J’ai crée un site pour sortir de l’urgence de l’isolement dans ces situations, allez le visiter et faites le savoir, il s’agit de : http://www.alloboulotbobo.fr
Victor
Un collègue m’a déclaré ainsi, l’autre jour, avoir des preuves du harcèlement moral que son supérieur exerce sur lui. Je savais que cela ne se passait pas très bien, car il fait partie de ces collègues avec qui je discute « vraiment » de temps à autre (pour savoir comment cela va « vraiment », bref, aller un peu plus loin que les apparences), mais j’avais été loin de deviner à quel point cela allait loin, alors que nous travaillons dans le même département (25 personnes sur notre site), que 2 jours par semaine, nos bureaux sont quasi côte à côte. Cela fait froid dans le dos. La « recette » ? En partie, le repli sur soi de certaines équipes, à l’initiative du ou des supérieurs hiérarchiques. Communiquer le moins possible, soutenir aveuglément les chefs d’équipe.. Tout du moins, voici ce que je déduis de cette situation.
Anne-So
@ Victor : merci pour l’information. Pourriez-vous nous confirmer ou nous infirmer le fait que « la crise dope le harcèlement moral « ? Quelle est votre analyse de la situation au vu des retours que vous avez à travers le site dont vous êtes à l’origine ?
@ Anne-So : merci également pour ton témoignage. Les personnes en situation de grande souffrance au travail, en général, en parlent peu ou en tout cas minimisent la gravité de la situation (peur de ne pas être cru ? par honte ?…). Difficile également de réagir…que faire ? juste l’écouter ? ou l’orienter vers un professionnel ? alerter ? Ces questions là sont difficiles et délicates.
Gaëlle
Billet très juste… Même si cela est difficile (car le harcèlement est aussi lié au pouvoir et vise à l’isolement de la victime), l’essentiel est de sortir du silence… Quitte à ne pas être cru (ce qui est le cas dans 99 % des cas…) car les harceleurs effectuent un véritable travail de sappe, de manipulation, mais aussi et surtout de fausses preuves… Mais la priorité reste de ne pas cautionner, ne pas être victime, et continuer à porter ses valeurs coûte que coûte… et ainsi conserver son intégrité et sa dignité… car aucun travail ne justifie que l’on y perde sa vie… Voir sur mon blog (http://slauro.blog.pacajob.com, consacré aux risques psychosociaux et particulièrement au harcèlement moral, l’interview d’Ariane Bilheran psychologue clinicienne et Docteur en psychopathologie)…
La lumière est au bout du chemin à toutes et tous, continuez la lutte et ne vous découragez jamais face à ces vampires…

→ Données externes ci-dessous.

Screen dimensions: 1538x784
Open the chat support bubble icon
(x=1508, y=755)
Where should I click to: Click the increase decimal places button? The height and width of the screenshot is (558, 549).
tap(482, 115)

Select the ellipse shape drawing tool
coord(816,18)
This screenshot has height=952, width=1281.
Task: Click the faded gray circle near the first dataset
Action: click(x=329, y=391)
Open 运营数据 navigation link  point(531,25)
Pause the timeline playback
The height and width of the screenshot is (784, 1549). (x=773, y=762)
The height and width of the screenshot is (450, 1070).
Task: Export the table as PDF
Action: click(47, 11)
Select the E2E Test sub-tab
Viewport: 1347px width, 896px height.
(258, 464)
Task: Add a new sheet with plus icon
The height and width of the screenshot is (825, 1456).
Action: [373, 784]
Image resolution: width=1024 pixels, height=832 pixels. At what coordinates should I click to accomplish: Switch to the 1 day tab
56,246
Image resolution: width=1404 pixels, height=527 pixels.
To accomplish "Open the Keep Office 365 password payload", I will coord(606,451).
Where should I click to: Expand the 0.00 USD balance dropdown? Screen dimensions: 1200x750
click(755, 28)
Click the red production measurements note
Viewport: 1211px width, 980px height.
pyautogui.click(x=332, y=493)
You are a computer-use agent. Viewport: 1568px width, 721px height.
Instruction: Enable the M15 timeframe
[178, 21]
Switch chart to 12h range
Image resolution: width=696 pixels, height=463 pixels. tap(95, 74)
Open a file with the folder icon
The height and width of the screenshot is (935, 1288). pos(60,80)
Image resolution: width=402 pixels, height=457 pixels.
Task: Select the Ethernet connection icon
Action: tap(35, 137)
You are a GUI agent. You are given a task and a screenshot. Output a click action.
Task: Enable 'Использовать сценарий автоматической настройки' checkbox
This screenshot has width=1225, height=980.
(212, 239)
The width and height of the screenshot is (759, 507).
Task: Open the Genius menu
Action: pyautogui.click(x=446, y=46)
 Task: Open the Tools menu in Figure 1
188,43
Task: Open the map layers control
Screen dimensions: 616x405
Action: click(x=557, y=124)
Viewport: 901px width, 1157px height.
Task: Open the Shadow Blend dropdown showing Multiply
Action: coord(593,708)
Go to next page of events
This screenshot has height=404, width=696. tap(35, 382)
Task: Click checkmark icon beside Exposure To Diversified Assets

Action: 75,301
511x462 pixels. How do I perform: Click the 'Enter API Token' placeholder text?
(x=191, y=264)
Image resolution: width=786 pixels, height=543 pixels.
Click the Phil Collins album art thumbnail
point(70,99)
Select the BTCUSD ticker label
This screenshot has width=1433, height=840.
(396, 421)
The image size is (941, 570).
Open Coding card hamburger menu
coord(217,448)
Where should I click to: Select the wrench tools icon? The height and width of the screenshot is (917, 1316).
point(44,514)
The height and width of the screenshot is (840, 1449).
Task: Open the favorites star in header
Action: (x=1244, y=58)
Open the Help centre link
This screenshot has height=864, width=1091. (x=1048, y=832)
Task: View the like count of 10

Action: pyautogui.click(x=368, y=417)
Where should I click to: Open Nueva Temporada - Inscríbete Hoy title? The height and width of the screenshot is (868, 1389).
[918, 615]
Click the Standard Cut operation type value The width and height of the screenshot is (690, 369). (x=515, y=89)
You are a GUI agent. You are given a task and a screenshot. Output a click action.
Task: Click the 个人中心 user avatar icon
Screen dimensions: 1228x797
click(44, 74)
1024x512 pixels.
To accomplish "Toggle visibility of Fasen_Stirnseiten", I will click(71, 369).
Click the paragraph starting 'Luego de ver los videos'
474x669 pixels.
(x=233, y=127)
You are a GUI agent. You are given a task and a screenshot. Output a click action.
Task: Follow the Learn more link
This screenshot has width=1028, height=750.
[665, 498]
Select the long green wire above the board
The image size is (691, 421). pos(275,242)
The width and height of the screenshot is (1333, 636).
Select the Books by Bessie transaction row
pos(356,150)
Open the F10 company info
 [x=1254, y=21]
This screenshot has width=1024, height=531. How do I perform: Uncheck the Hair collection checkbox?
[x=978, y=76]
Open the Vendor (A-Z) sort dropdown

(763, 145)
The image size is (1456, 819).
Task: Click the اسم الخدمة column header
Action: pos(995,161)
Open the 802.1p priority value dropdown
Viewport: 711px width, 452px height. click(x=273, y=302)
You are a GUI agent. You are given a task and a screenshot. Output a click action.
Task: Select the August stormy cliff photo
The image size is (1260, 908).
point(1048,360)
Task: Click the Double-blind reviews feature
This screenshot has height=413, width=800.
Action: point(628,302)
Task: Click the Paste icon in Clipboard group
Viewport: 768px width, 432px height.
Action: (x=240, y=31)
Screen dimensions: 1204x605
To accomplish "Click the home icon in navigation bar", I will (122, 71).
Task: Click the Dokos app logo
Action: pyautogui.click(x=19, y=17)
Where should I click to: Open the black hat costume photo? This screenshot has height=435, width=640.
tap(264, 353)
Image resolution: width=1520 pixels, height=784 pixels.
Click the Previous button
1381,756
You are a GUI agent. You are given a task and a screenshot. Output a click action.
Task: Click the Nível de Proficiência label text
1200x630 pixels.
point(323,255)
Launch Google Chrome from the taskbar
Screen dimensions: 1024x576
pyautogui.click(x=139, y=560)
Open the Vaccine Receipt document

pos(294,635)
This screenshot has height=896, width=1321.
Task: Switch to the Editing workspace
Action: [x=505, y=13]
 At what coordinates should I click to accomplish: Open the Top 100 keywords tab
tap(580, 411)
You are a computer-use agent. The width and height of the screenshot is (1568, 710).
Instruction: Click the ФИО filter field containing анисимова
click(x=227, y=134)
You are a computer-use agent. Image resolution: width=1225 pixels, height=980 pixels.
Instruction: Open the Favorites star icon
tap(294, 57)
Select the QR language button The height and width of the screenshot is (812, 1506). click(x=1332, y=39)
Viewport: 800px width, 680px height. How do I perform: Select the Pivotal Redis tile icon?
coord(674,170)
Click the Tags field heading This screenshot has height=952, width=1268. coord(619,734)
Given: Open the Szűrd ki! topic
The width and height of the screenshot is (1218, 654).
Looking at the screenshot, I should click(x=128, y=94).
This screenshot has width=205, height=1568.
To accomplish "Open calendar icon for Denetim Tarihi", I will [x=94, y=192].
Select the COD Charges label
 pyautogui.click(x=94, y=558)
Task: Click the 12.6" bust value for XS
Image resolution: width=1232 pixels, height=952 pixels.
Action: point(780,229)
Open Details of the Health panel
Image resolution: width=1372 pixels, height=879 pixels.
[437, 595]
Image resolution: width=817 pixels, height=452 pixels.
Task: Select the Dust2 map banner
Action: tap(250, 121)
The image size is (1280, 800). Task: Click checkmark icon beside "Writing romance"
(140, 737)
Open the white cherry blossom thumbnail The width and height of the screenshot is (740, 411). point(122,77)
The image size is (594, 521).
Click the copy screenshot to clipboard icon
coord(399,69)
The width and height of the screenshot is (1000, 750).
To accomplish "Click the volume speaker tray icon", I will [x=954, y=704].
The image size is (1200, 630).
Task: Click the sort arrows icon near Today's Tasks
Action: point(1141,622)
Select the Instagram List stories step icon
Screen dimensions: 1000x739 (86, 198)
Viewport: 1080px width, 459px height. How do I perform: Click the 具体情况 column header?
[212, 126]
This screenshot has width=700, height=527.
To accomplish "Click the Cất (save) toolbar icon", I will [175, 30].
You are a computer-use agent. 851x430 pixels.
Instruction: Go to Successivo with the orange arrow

Merci Gaëlle pour ces mots…
Sylve
J’ai moi-même été le témoin impuissant de la destruction d’un individu
par une hiérarchie sadique. Le plus troublant, c’est que ce sadisme ce
n’applique qu’à certains éléments que l’on aura jugé mauvais ou
inaptes, et que ceux-là même qui en persécutent certains seront
agréables avec les autres : on se sent privilégié de n’être pas
humilié comme le collègue persécuté, et toute solidarité disparait,
par peur d’être assimilé au « looser ».
J’ai été extrêmement déstabilisée par la violence de ces
comportements, comme si nous étions en guerre et que tous les coups
étaient permis pour conserver sa place, son fameux statut. Après ma
démission, qui a été largement influencée par le spectacle quotidien de
cette mise à mort d’un collègue et aujourd’hui ami, j’ai décidé que je
ne voulais plus jouer à la guerre, et que je ne mettrai plus les pieds en
entreprise. C’est une décision radicale, surtout pour moi qui ai fait des
études qui ne destinaient qu’à ça, mais c’est la seule possible pour mon
équilibre.
Et ces idées se répandent, je ne suis pas seule à tourner le dos au
système entrepreneurial classique, beaucoup dans ma promotion sont prêts
à renoncer à une carrière tracée pour être en adéquation avec
d’autres valeurs. Je crois sincèrement qu’une autre façon de travailler
est possible, et qu’un virage est entrain de s’amorcer.